In a factor analysis, one takes a large high-dimensional dataset and finds a low dimensional set of variables that can explain as much as possible of the total variation in that dataset. A big advantage of factor analysis is that it doesn’t require much theoretical knowledge about the nature of the variables in the data or their relations – factors are mostly determined directly by the data.
Factor analysis has had some big successes in helping us to understand how humans differ. As many people know, intelligence is the main factor explaining variation in cognitive test performance, ideology is the main factor explaining variations in political positions, and personality types explain much of the variation in stable attitudes and temperament. These factors have allowed us to greatly advance our understanding of intelligence, ideology, and personality, even while remaining ignorant of their fundamental causes and natures.
However, people vary in far more ways than intelligence, ideology, and personality, and factor analyses have been applied to many of these other human feature categories. For example, there have been factors analyses of jobs, brands, faces, body shape, gait, accent, diet, clothing, writing style, leisure behavior, friendship networks, sleep habits, physical health, mortality, demography, national cultures, and zip codes.
As my last post on media genre factors showed, factors found in different feature categories are often substantially correlated with one another.
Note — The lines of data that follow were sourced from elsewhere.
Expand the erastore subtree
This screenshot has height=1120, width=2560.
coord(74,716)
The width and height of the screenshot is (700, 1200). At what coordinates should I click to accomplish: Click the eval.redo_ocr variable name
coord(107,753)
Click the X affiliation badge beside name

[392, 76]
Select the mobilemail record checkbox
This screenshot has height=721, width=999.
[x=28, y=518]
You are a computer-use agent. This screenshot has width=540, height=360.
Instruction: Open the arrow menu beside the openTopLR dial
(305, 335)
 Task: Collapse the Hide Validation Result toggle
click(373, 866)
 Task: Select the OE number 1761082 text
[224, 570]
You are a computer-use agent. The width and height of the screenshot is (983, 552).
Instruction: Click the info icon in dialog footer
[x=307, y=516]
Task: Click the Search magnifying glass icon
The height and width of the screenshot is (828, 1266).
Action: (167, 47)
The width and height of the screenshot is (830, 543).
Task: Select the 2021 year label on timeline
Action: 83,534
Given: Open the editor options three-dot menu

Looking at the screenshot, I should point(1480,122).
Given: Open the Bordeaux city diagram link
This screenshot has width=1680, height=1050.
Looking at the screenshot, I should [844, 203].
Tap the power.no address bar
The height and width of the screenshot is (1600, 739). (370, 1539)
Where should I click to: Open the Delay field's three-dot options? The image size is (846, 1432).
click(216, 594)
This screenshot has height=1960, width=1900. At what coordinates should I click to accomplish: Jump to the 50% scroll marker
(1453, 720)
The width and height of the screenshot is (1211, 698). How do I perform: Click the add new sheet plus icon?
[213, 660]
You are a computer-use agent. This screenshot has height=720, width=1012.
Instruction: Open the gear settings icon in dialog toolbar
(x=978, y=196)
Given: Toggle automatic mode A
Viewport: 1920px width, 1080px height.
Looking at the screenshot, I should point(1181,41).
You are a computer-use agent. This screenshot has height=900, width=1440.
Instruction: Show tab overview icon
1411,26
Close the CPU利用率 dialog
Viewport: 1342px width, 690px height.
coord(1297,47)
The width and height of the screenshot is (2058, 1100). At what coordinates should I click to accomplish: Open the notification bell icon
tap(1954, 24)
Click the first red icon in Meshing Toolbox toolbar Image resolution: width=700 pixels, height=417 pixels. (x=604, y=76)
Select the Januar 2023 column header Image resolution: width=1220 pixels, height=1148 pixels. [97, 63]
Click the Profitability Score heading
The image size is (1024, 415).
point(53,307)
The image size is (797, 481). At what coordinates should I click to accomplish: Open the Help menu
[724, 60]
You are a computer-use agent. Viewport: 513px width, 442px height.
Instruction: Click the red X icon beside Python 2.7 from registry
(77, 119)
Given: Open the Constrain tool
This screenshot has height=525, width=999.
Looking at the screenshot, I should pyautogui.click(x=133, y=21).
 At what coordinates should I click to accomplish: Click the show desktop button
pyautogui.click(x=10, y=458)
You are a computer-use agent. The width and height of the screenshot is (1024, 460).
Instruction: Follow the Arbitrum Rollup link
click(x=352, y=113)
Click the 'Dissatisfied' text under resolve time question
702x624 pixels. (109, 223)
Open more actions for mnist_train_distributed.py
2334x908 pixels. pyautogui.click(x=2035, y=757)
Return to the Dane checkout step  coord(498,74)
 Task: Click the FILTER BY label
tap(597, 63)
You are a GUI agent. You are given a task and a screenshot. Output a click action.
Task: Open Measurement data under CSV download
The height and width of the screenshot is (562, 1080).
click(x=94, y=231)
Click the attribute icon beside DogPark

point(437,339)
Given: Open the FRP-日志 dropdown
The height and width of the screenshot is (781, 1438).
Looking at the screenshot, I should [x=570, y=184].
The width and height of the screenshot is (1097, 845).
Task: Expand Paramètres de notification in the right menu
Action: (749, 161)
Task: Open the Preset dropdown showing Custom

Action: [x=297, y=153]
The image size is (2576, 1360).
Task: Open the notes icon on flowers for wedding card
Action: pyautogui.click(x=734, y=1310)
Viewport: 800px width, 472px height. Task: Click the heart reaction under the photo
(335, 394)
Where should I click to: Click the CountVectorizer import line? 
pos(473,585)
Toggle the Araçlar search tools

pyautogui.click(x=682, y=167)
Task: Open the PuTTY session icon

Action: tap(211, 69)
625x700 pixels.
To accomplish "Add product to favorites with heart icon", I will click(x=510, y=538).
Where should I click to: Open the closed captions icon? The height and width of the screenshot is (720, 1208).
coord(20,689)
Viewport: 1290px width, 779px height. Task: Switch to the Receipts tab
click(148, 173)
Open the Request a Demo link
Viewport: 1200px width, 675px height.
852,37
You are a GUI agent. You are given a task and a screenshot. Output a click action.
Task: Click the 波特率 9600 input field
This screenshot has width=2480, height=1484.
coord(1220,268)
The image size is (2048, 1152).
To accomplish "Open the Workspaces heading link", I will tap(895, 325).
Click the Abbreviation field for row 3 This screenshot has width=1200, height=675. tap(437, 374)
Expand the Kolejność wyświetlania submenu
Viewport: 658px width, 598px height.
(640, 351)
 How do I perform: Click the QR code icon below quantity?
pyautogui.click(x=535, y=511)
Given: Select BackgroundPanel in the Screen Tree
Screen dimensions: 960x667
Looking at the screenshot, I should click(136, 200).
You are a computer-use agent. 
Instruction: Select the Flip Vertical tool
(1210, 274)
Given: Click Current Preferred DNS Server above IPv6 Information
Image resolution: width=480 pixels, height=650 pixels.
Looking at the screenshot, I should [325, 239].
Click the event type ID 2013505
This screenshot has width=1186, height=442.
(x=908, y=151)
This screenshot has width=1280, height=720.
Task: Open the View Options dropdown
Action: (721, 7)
This suggests that if we put together a huge super-dataset describing many individual people in as many ways as possible, a factor analysis of this dataset may find important new super-factors that span many of these features domains. Such super-factors would be promising candidates to use in a wide range of social research, and social policy.
Now it remains logically possible that these super-factors will end up being simple linear combinations of the factors that we have already found in each of these feature categories. Maybe we already know most of what there is to know about how humans vary. But I’d bet strongly and heavily against this. The rate at which we have been learning new things about how humans vary doesn’t remotely suggest we’ve run out of new big things to learn. Yes, merely knowing the super-factors isn’t the same as understanding their origins. But just as we’ve seen with factor analysis in more specific areas, knowing the main factors can be a big help.
So I’d guess that the super-factors found in a super dataset of human details will be revolutionary developments. We will afterward see uncovering them as a seminal milestone in our progress in understanding human variation. A Nobel prize worthy level of seminality. All it will take is lots of tedious work to collect a super dataset, and then do some straightforward number crunching. A quest awaits; who will rise to the challenge?